Work item »
The required answer is the count of lines in the records that contain "Adobe", with no other text.

Provided records »

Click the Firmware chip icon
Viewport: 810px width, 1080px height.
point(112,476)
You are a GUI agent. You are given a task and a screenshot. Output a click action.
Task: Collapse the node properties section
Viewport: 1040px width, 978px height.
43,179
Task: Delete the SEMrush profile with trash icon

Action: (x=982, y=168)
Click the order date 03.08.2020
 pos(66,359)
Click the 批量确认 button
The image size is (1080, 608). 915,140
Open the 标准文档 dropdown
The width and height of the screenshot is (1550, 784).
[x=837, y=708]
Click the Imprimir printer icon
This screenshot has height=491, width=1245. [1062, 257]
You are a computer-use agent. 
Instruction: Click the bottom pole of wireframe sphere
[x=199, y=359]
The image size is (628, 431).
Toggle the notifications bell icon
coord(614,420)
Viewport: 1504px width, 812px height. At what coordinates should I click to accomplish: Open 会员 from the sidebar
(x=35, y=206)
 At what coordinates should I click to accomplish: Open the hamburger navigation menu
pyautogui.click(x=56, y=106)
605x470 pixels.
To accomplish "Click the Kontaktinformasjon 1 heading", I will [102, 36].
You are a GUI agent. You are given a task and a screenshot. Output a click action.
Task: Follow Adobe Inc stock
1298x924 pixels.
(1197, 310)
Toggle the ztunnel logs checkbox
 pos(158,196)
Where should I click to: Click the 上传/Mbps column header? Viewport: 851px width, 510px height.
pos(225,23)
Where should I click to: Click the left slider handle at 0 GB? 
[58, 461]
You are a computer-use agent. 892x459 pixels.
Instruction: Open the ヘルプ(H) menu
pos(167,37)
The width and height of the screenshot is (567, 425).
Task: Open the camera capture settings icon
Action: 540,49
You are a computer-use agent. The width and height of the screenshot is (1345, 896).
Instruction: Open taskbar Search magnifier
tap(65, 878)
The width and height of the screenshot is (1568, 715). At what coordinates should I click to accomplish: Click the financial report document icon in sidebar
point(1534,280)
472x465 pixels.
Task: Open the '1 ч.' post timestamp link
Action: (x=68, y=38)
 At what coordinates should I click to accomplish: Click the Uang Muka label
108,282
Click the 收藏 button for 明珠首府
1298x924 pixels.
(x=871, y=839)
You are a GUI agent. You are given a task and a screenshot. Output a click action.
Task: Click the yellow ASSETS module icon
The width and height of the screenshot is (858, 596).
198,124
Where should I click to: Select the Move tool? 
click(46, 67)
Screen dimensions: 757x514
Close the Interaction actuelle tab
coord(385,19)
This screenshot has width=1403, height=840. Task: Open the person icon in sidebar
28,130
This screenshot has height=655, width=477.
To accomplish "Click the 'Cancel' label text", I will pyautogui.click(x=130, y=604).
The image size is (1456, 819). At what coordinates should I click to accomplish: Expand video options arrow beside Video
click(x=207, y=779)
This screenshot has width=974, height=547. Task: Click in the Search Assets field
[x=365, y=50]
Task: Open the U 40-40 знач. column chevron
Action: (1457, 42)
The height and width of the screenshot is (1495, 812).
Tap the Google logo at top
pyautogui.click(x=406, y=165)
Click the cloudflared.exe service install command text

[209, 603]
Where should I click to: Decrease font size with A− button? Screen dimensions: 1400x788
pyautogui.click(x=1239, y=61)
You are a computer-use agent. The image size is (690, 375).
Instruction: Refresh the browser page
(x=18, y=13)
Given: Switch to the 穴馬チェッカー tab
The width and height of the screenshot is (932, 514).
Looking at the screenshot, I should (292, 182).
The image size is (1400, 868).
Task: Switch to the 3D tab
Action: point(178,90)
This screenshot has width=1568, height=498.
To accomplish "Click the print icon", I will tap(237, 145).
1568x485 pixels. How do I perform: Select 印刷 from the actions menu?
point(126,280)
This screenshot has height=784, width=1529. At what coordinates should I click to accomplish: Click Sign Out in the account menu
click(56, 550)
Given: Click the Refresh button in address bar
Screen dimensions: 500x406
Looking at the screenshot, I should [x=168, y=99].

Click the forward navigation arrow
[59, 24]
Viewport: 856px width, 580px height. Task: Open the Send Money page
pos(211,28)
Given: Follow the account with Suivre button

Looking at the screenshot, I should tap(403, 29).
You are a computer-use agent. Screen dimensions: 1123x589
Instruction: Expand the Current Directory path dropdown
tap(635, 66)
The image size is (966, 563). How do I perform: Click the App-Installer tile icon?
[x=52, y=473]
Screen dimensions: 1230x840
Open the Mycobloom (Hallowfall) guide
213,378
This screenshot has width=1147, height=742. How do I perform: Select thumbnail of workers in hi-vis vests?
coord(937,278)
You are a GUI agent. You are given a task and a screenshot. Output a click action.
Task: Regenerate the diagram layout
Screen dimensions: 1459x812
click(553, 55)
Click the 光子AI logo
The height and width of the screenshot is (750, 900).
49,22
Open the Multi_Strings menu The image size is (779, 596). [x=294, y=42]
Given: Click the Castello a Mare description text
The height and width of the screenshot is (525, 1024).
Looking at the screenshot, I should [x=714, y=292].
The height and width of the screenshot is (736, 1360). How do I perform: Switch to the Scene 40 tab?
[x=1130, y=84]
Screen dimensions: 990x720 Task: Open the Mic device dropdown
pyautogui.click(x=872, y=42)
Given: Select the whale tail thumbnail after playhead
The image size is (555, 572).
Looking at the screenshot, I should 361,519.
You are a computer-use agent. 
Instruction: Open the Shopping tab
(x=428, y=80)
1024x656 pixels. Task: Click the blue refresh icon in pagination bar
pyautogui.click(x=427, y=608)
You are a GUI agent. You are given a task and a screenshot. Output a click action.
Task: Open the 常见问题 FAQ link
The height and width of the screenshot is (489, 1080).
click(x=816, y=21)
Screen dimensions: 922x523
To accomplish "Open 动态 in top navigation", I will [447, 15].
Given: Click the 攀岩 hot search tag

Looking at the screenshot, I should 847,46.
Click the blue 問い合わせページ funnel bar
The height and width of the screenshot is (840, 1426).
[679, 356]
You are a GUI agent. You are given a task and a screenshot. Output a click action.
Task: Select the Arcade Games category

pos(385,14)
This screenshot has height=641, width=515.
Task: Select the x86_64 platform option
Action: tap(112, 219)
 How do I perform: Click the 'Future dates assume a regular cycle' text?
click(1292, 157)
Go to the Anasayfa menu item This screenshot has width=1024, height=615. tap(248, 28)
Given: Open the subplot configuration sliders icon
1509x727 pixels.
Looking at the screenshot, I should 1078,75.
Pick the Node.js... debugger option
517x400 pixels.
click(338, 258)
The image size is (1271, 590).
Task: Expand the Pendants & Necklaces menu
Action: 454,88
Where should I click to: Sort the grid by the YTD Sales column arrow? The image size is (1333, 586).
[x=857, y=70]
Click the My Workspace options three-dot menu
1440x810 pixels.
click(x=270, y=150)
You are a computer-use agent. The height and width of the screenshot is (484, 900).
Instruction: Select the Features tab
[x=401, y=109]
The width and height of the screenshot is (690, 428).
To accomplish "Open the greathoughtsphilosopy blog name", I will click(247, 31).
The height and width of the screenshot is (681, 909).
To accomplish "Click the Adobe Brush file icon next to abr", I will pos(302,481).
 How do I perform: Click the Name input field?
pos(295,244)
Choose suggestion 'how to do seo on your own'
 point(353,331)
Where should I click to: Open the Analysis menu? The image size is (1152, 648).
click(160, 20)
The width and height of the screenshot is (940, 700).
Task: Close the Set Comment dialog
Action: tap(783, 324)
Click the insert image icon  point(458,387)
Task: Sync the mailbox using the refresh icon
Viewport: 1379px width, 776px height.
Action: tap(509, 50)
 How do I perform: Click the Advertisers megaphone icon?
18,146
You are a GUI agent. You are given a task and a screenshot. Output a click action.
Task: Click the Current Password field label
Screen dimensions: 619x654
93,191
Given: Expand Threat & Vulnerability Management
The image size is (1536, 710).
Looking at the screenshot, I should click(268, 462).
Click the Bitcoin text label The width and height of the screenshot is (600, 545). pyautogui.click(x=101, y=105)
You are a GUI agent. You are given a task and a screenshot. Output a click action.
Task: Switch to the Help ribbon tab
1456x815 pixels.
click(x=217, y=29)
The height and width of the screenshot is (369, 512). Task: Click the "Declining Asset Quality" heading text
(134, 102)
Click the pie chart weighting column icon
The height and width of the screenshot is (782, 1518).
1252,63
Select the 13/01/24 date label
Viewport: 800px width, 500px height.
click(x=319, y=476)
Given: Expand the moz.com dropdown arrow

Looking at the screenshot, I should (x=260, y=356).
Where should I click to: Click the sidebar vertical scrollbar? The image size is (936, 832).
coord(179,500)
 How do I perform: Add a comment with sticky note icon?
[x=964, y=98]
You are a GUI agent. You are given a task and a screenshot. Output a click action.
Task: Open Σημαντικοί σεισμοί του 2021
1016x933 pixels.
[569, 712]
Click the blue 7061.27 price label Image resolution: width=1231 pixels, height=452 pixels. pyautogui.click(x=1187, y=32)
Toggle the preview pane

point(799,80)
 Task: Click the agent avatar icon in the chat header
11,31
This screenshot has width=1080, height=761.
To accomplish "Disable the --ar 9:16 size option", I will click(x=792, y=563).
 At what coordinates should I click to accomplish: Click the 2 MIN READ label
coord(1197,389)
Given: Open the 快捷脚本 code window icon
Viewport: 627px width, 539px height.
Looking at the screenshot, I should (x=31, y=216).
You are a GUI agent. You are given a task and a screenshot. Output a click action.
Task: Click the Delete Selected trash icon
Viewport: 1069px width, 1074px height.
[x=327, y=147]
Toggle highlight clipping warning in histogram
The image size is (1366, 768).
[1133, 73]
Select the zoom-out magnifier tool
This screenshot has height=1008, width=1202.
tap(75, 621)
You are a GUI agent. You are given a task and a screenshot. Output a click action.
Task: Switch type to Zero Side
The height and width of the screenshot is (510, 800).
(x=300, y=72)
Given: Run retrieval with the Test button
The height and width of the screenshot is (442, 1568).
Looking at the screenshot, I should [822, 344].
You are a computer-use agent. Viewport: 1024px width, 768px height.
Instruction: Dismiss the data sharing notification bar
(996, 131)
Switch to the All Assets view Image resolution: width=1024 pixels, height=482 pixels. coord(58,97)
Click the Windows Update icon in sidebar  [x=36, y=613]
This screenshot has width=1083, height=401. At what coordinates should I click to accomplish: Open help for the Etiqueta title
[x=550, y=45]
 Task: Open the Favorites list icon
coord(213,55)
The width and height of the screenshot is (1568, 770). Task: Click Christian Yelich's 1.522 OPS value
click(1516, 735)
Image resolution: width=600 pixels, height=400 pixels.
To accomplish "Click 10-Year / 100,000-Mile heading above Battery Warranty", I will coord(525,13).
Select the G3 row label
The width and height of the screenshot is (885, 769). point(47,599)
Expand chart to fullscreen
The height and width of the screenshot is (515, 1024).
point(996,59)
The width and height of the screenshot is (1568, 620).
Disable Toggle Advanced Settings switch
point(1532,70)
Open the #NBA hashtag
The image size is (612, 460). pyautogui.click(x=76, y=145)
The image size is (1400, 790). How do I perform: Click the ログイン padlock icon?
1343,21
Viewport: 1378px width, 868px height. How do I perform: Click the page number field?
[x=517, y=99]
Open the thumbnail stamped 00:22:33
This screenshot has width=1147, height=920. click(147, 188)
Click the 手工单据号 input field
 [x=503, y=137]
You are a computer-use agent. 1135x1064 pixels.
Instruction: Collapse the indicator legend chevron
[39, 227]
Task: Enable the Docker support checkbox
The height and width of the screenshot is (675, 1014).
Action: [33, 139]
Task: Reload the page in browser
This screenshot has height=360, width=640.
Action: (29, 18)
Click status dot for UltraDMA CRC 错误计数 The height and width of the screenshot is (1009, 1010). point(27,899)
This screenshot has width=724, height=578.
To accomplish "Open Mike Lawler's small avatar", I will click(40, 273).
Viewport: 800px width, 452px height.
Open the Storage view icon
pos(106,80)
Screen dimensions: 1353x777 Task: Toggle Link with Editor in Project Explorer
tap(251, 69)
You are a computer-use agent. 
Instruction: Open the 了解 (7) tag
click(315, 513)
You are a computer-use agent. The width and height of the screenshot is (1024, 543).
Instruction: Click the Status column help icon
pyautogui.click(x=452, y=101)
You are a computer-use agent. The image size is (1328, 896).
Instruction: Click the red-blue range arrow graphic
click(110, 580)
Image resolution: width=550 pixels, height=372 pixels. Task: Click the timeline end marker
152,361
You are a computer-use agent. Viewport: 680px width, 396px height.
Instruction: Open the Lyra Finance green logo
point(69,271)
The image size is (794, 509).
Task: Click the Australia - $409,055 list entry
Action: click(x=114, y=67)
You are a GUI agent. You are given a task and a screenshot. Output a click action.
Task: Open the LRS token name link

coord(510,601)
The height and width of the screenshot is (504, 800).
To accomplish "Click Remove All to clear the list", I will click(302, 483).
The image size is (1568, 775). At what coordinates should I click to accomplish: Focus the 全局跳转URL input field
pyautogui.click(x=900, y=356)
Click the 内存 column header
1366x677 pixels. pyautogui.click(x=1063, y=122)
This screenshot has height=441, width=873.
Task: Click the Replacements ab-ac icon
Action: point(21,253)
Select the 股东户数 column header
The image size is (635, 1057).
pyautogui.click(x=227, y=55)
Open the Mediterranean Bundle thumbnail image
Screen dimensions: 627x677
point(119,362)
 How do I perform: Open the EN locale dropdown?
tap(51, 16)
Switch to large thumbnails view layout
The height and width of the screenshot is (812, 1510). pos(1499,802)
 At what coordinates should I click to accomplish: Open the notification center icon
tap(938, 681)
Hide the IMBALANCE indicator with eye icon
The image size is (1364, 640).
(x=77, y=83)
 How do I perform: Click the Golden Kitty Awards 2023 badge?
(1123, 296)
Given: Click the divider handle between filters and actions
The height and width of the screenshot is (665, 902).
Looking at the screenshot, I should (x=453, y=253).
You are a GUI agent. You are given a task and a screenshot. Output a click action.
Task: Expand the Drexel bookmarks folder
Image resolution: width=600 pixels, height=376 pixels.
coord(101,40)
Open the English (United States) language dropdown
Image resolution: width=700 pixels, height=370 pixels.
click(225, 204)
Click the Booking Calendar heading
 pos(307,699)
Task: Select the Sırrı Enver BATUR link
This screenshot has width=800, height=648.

Result of this task »
2